**Task requirements:** Reproduce the full listing without a single change.
── Data to examine ──
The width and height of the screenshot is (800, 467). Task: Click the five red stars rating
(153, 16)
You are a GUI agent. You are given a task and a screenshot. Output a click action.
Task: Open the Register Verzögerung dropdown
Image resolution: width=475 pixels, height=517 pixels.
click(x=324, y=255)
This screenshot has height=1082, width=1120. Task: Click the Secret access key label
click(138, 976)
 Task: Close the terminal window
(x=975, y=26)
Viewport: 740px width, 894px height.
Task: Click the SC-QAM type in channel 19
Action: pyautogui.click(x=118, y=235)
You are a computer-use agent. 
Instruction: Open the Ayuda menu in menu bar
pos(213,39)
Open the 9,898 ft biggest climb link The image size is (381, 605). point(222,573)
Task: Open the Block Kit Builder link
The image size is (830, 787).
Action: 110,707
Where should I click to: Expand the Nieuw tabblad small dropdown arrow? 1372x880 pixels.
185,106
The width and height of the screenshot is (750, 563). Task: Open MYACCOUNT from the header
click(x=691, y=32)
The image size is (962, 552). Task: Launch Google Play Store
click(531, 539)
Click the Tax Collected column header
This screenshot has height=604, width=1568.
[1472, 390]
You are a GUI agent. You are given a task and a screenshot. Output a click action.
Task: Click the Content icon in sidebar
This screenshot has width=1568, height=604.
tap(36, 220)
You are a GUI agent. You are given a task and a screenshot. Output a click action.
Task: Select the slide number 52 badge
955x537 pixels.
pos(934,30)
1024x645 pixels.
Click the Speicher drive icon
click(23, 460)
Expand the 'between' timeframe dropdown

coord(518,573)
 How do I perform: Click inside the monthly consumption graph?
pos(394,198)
───
**Solution for this problem:**
The width and height of the screenshot is (800, 467). Task: Click the five red stars rating
(153, 16)
You are a GUI agent. You are given a task and a screenshot. Output a click action.
Task: Open the Register Verzögerung dropdown
Image resolution: width=475 pixels, height=517 pixels.
click(x=324, y=255)
This screenshot has height=1082, width=1120. Task: Click the Secret access key label
click(138, 976)
 Task: Close the terminal window
(x=975, y=26)
Viewport: 740px width, 894px height.
Task: Click the SC-QAM type in channel 19
Action: pyautogui.click(x=118, y=235)
You are a computer-use agent. 
Instruction: Open the Ayuda menu in menu bar
pos(213,39)
Open the 9,898 ft biggest climb link The image size is (381, 605). point(222,573)
Task: Open the Block Kit Builder link
The image size is (830, 787).
Action: 110,707
Where should I click to: Expand the Nieuw tabblad small dropdown arrow? 1372x880 pixels.
185,106
The width and height of the screenshot is (750, 563). Task: Open MYACCOUNT from the header
click(x=691, y=32)
The image size is (962, 552). Task: Launch Google Play Store
click(531, 539)
Click the Tax Collected column header
This screenshot has height=604, width=1568.
[1472, 390]
You are a GUI agent. You are given a task and a screenshot. Output a click action.
Task: Click the Content icon in sidebar
This screenshot has width=1568, height=604.
tap(36, 220)
You are a GUI agent. You are given a task and a screenshot. Output a click action.
Task: Select the slide number 52 badge
955x537 pixels.
pos(934,30)
1024x645 pixels.
Click the Speicher drive icon
click(23, 460)
Expand the 'between' timeframe dropdown

coord(518,573)
 How do I perform: Click inside the monthly consumption graph?
pos(394,198)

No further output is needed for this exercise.